*** Block opens ***

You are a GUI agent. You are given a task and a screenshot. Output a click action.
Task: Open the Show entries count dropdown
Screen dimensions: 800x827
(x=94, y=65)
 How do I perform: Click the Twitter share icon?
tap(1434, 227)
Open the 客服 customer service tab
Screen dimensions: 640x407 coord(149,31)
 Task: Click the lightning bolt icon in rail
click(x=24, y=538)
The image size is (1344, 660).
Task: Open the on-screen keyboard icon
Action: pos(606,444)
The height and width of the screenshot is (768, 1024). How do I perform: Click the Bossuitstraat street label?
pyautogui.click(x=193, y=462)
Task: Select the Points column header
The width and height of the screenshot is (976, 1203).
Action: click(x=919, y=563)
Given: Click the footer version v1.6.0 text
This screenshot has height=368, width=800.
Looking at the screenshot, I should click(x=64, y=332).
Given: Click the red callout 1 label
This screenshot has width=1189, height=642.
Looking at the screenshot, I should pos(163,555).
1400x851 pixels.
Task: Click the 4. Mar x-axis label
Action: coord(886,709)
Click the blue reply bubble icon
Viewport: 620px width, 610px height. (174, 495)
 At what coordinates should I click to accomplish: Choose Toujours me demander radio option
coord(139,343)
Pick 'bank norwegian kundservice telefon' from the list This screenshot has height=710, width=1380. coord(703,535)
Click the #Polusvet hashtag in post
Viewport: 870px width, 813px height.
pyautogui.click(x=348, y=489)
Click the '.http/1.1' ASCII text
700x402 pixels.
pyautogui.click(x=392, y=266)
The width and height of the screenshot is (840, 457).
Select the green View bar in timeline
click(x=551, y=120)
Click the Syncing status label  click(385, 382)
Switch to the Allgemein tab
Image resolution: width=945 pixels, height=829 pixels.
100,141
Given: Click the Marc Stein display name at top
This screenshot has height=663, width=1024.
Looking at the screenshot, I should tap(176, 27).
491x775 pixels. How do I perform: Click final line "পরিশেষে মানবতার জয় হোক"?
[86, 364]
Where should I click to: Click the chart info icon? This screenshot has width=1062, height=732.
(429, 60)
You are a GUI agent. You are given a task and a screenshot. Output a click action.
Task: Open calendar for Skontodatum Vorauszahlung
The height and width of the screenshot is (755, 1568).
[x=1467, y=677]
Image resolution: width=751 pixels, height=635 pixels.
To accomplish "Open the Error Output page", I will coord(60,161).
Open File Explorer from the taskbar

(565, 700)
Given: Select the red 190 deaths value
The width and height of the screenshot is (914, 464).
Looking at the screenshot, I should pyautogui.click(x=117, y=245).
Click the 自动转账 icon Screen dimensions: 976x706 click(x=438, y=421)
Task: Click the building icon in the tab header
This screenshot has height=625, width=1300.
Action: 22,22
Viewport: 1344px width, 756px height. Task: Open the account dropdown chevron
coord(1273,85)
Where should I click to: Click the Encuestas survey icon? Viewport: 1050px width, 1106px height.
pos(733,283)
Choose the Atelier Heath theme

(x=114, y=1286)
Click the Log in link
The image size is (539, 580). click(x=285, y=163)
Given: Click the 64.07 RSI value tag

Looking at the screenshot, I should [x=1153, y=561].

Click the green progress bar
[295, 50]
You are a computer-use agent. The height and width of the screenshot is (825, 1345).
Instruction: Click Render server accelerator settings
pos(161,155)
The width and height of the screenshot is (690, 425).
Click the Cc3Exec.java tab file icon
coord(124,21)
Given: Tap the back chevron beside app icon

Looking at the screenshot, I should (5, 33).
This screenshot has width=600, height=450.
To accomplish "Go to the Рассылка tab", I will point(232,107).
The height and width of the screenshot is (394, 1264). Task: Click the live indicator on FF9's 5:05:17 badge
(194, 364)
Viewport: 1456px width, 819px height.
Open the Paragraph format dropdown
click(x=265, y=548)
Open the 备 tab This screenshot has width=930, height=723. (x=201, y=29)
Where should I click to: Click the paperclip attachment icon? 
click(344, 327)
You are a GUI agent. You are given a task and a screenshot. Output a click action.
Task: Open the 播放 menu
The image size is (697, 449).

*** Block closes ***

Would you retype the full listing without altering a single word?

You are a GUI agent. You are given a task and a screenshot. Output a click action.
Task: Open the Show entries count dropdown
Screen dimensions: 800x827
(x=94, y=65)
 How do I perform: Click the Twitter share icon?
tap(1434, 227)
Open the 客服 customer service tab
Screen dimensions: 640x407 coord(149,31)
 Task: Click the lightning bolt icon in rail
click(x=24, y=538)
The image size is (1344, 660).
Task: Open the on-screen keyboard icon
Action: pos(606,444)
The height and width of the screenshot is (768, 1024). How do I perform: Click the Bossuitstraat street label?
pyautogui.click(x=193, y=462)
Task: Select the Points column header
The width and height of the screenshot is (976, 1203).
Action: click(x=919, y=563)
Given: Click the footer version v1.6.0 text
This screenshot has height=368, width=800.
Looking at the screenshot, I should click(x=64, y=332).
Given: Click the red callout 1 label
This screenshot has width=1189, height=642.
Looking at the screenshot, I should pos(163,555).
1400x851 pixels.
Task: Click the 4. Mar x-axis label
Action: coord(886,709)
Click the blue reply bubble icon
Viewport: 620px width, 610px height. (174, 495)
 At what coordinates should I click to accomplish: Choose Toujours me demander radio option
coord(139,343)
Pick 'bank norwegian kundservice telefon' from the list This screenshot has height=710, width=1380. coord(703,535)
Click the #Polusvet hashtag in post
Viewport: 870px width, 813px height.
pyautogui.click(x=348, y=489)
Click the '.http/1.1' ASCII text
700x402 pixels.
pyautogui.click(x=392, y=266)
The width and height of the screenshot is (840, 457).
Select the green View bar in timeline
click(x=551, y=120)
Click the Syncing status label  click(385, 382)
Switch to the Allgemein tab
Image resolution: width=945 pixels, height=829 pixels.
100,141
Given: Click the Marc Stein display name at top
This screenshot has height=663, width=1024.
Looking at the screenshot, I should tap(176, 27).
491x775 pixels. How do I perform: Click final line "পরিশেষে মানবতার জয় হোক"?
[86, 364]
Where should I click to: Click the chart info icon? This screenshot has width=1062, height=732.
(429, 60)
You are a GUI agent. You are given a task and a screenshot. Output a click action.
Task: Open calendar for Skontodatum Vorauszahlung
The height and width of the screenshot is (755, 1568).
[x=1467, y=677]
Image resolution: width=751 pixels, height=635 pixels.
To accomplish "Open the Error Output page", I will coord(60,161).
Open File Explorer from the taskbar

(565, 700)
Given: Select the red 190 deaths value
The width and height of the screenshot is (914, 464).
Looking at the screenshot, I should pyautogui.click(x=117, y=245).
Click the 自动转账 icon Screen dimensions: 976x706 click(x=438, y=421)
Task: Click the building icon in the tab header
This screenshot has height=625, width=1300.
Action: 22,22
Viewport: 1344px width, 756px height. Task: Open the account dropdown chevron
coord(1273,85)
Where should I click to: Click the Encuestas survey icon? Viewport: 1050px width, 1106px height.
pos(733,283)
Choose the Atelier Heath theme

(x=114, y=1286)
Click the Log in link
The image size is (539, 580). click(x=285, y=163)
Given: Click the 64.07 RSI value tag

Looking at the screenshot, I should [x=1153, y=561].

Click the green progress bar
[295, 50]
You are a computer-use agent. The height and width of the screenshot is (825, 1345).
Instruction: Click Render server accelerator settings
pos(161,155)
The width and height of the screenshot is (690, 425).
Click the Cc3Exec.java tab file icon
coord(124,21)
Given: Tap the back chevron beside app icon

Looking at the screenshot, I should (5, 33).
This screenshot has width=600, height=450.
To accomplish "Go to the Рассылка tab", I will point(232,107).
The height and width of the screenshot is (394, 1264). Task: Click the live indicator on FF9's 5:05:17 badge
(194, 364)
Viewport: 1456px width, 819px height.
Open the Paragraph format dropdown
click(x=265, y=548)
Open the 备 tab This screenshot has width=930, height=723. (x=201, y=29)
Where should I click to: Click the paperclip attachment icon? 
click(344, 327)
You are a GUI agent. You are given a task and a screenshot. Output a click action.
Task: Open the 播放 menu
The image size is (697, 449).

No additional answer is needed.